Dans les jours qui ont suivi le décès de Paul, j’ai regroupé toutes les photos de lui que son papa et moi avions prises, je les ai copié sur un disque dur. Puis j’ai fait une autre sauvegarde sur une clé USB que j’ai remise à une personne en qui j’ai confiance. Pour une fois, je n’ai pas procrastiné. Dès le tout début, je savais à quel point ces images étaient précieuses.

Annick

Je suis immensément reconnaissante d’avoir partagé quatre semaines de vie et de bonheur avec Paul. Et je tiens aux photos — et aux trop rares vidéos — que nous avons captées au cours de ces semaines. Je sais que nous avons beaucoup de chance d’avoir ces images, presque comme des « preuves » de l’existence de Paul et du moments de joie intense qu’il nous a fait vivre.

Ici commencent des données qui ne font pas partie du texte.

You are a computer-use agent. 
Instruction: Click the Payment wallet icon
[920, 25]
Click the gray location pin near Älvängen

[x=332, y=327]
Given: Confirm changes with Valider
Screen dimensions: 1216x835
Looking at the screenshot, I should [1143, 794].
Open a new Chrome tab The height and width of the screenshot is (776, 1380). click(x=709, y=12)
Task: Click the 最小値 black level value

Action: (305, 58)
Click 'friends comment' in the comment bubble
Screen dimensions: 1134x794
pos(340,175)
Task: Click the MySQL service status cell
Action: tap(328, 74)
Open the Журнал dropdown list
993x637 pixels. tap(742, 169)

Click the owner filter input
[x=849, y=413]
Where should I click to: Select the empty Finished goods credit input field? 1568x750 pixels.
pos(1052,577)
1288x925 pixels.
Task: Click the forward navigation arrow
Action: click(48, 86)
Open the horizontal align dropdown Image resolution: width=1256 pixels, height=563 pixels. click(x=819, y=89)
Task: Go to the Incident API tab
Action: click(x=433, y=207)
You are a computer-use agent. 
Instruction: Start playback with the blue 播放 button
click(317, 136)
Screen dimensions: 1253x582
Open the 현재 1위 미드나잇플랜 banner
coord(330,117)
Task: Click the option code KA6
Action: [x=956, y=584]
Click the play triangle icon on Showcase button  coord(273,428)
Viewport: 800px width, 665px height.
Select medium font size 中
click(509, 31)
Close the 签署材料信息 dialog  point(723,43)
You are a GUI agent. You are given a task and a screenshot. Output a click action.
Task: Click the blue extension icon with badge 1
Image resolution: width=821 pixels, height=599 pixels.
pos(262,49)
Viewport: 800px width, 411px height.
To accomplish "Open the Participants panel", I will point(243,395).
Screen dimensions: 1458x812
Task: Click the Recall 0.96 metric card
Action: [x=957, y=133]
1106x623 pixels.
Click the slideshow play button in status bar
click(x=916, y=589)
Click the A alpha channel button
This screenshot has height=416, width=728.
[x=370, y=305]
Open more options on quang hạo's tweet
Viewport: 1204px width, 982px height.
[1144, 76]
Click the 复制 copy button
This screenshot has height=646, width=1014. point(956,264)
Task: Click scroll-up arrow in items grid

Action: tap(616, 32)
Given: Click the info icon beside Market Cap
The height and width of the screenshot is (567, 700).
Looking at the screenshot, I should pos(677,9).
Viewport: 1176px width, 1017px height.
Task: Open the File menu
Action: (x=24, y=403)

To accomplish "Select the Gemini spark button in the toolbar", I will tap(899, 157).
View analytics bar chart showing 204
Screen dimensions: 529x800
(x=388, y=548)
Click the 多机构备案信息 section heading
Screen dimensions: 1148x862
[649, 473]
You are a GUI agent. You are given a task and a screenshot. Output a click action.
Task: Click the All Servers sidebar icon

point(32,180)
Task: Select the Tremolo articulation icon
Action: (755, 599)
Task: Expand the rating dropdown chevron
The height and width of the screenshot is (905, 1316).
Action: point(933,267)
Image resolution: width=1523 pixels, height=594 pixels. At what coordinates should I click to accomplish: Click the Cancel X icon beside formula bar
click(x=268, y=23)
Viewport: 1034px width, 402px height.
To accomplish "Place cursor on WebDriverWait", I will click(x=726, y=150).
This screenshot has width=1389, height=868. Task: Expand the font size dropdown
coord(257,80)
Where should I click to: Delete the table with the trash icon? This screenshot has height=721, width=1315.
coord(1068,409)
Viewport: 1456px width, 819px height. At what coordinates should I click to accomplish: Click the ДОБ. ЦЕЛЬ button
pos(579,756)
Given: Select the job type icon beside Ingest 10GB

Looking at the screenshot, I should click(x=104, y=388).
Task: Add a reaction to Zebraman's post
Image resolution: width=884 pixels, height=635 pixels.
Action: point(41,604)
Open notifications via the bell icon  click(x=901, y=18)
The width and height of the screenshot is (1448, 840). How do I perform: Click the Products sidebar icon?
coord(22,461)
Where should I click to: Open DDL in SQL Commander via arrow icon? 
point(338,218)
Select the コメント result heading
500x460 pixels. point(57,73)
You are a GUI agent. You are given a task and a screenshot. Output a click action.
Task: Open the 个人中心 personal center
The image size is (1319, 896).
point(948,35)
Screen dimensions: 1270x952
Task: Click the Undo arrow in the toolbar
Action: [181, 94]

Spécifiquement, je suis consciente de la chance d’avoir des photo de notre bébé en santé, heureux, à la maison… C’est beaucoup à cause de ces images que je ne me lasse pas de redécouvrir que je comprends l’immense importance des différents groupes qui offrent des services de photographie aux parents ayant perdu un bébé ou vivant leurs dernières heures avec lui ou elle.